Le cœur de l’ouvrage est la publication de 26 documents relatifs au rôle joué dans le royaume angevin de Sicile par Robert II, comte d’Artois (1248–1302). Neveu de Saint Louis et de Charles d’Anjou, Robert d’Artois a été, entre 1270 et sa mort en 1302, le principal chef de guerre de la famille capétienne, au service de la branche »française« (de Saint Louis à Philippe le Bel) comme de la branche »angevine« (Charles Ier et Charles II, rois de Sicile). Après le déclenchement de la guerre des Vêpres siciliennes (printemps 1282), Robert d’Artois a été appelé à la rescousse par Charles Ier d’Anjou. Sous divers titres, au cours d’un séjour qui a duré près de dix ans (1282–1291), le comte d’Artois a exercé une influence déterminante dans la destinée du royaume de Sicile, en tant qu’homme de guerre et administrateur (une annexe, p. 155–165, reconstitue son itinéraire dans le royaume angevin de 1282 à 1291). Bien documenté par les chroniques contemporaines et par les actes de la série des »registres de la chancellerie angevine«, détruits en 1943 mais reconstitués peu à peu depuis lors, le séjour du comte d’Artois a laissé une trace importante dans la série A des archives départementales du Pas-de-Calais, à Arras.

Sans qu’on en sache plus sur les conditions concrètes du transfert, Robert d’Artois est rentré en France en emportant avec lui une série de documents de toute nature. De cet ensemble, qui était sans doute à l’origine plus fourni, il reste aujourd’hui les 26 documents dont Jean-Marie Martin propose ici l’édition, dans l’ordre chronologique. Ce sont tout d’abord trois lettres de Clément IV relatives à des marchands siennois adhérents du parti guelfe (1267–1268) et une lettre de Charles d’Anjou (1267) avec le même objet, les quatre documents appartenant visiblement à un même dossier, dans leur sujet comme dans leur forme: il s’agit en effet de vidimus établis, le 3 juillet 1268, par l’official de l’archidiacre de Paris.

Une autre lettre de Charles d’Anjou, sous forme originale cette fois et en français, est adressée au comte de Boulogne; le roi de Sicile agit ici au nom de son neveu Robert d’Artois (1284).
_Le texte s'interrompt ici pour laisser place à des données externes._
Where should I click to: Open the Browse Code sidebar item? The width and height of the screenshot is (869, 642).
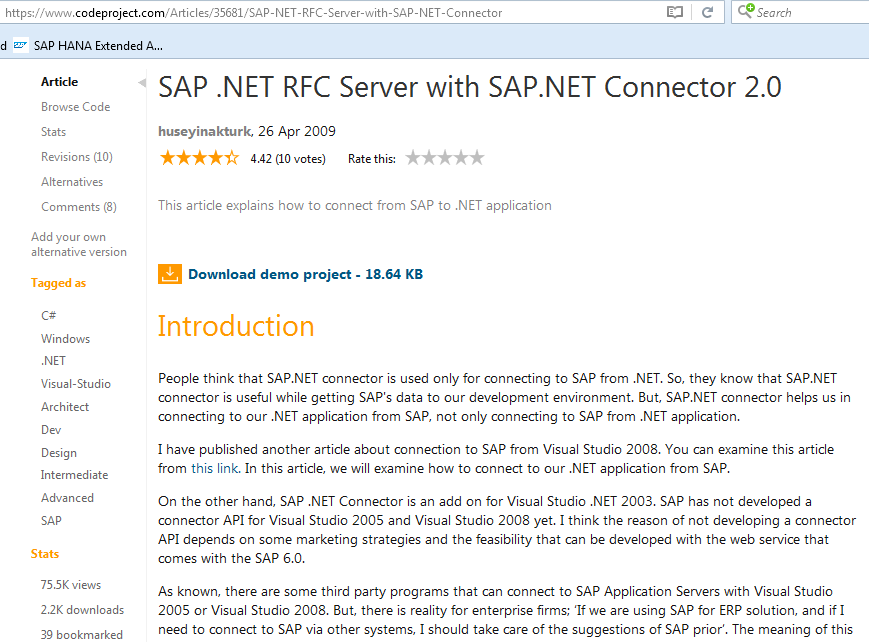click(x=75, y=107)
Pour les années 1288–1292, un dossier est formé par une série de mandements (ordres) adressés par Charles (dit Martel), héritier du royaume de Sicile, seul ou en compagnie du comte d’Artois; celui-ci est par ailleurs l’auteur de trois autres mandements; un dernier ordre est donné par Jean de Montfort, camérier du royaume de Sicile. Conservés en originaux, ces documents apportent un éclairage précieux sur l’administration du royaume angevin, tout autant que sur les relations entre les princes. Pleine d’effusion, la lettre du 5 juillet 1292 adressée par Charles Martel, alors vicaire général du royaume de Sicile, à Robert d’Artois rentré en France, montre bien la profonde reconnaissance que les Angevins avaient envers ce dernier, principal artisan de leur maintien sur le trône.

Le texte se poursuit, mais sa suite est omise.